Giter Club home page Giter Club logo

cde_cli_simple's Introduction

A Simple Introduction to the CDE CLI

Objective

This is a basic introduction to the CDE CLI. It is meant to be a quickstart for anyone starting from scratch.

For a more detailed resource or a reference for converting Spark Submits to CDE Spark Submits please visit this CDE CLI Demo.

Requirements

This demo requires the following:

  • A CDE Virtual Cluster in CDP Private or Public Cloud (Azure or AWS)
  • Installing the CDE CLI on your local machine. Please visit these instructions for help.
  • Basic familiarity with Spark, Python, and SQL will help. However, no modifications to the code are required.
  • Preloading data to Cloud Storage is not required. The data will be created as part of the PySpark job.

Project Setup

Clone this GitHub repository to your local machine or download the files directly from GitHub.

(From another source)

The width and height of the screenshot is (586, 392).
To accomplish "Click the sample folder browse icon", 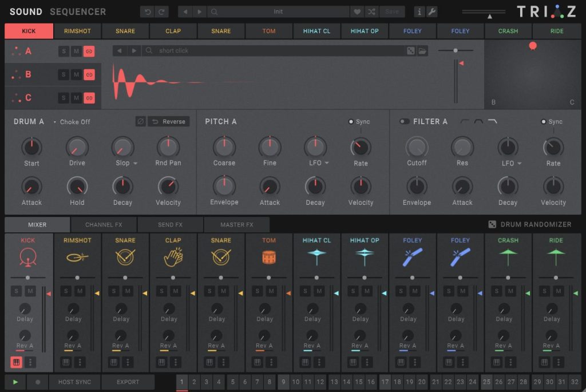I will click(422, 51).
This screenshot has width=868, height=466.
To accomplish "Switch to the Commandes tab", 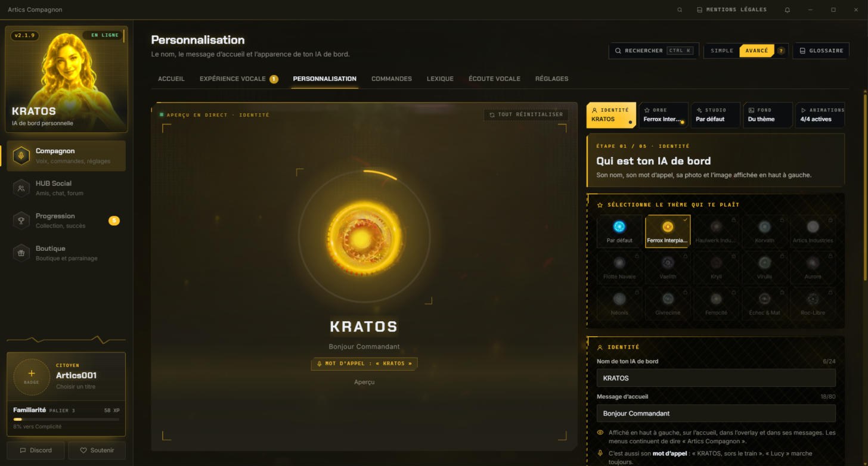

To clone this GitHub repository, create and navigate to a local directory and then run the following command:

git clone https://github.com/pdefusco/CDE_CLI_Simple.git

Using the CDE CLI

Step 1: Familiarize yourself with the CDE CLI options

On your local machine where you have installed the CLI, issue the following command.

cde --help

Review the output. Notice that there are eight high level command categories.

Available Commands:
  airflow     Airflow commands
  backup      Create and Restore CDE backups
  credential  Manage CDE credentials
  help        Help about any command
  job         Manage CDE jobs
  resource    Manage CDE resources
  run         Manage CDE runs
  spark       Spark commands

The airflow and spark commands allow you to trigger a CDE Airflow DAG or CDE Spark Submit respectively. They are useful for submitting a job to CDE with minimum work. For example, you may have developed a new Spark job and you would like to give it a quick test run. You can learn more by issuing:

cde airflow --help

or

cde spark --help

The job command allows you to create a CDE Job so you can run Airflow and Spark jobs. Why create a CDE Job if you can just use the previous commands? A CDE Job allows you to specify additional options, for example setting an execution schedule or listing previous runs. You can learn more by issuing:

cde job --help

The resource command allows you to create a CDE Resource. CDE Resources are used to upload files, dependencies, requirements and more to the CDE Virtual Cluster. For more on CDE Resources please visit this link Try:

cde resource --help

The run command allows you to describe, list and learn more about each execution. It can be used in the context of CI/CD, integrations with 3rd party tools, and Job Observability.

cde run --help

Step 2: Run a Simple Spark Submit

Issue the following command to run the local PySpark file in CDE. Notice this does not require the data being in cloud storage as a prerequisite.

cde spark submit sql.py

Step 3: Create a CDE Resource

Create a CDE Resource of type file with the following command. The resource will be named "cde_cli_simple".

cde resource create --name cde_cli_simple

Step 4: Upload the Spark Job File to the CDE Resource

Load the PySpark file to the CDE Resource. The command assumes the sql.py file is located in your local directory.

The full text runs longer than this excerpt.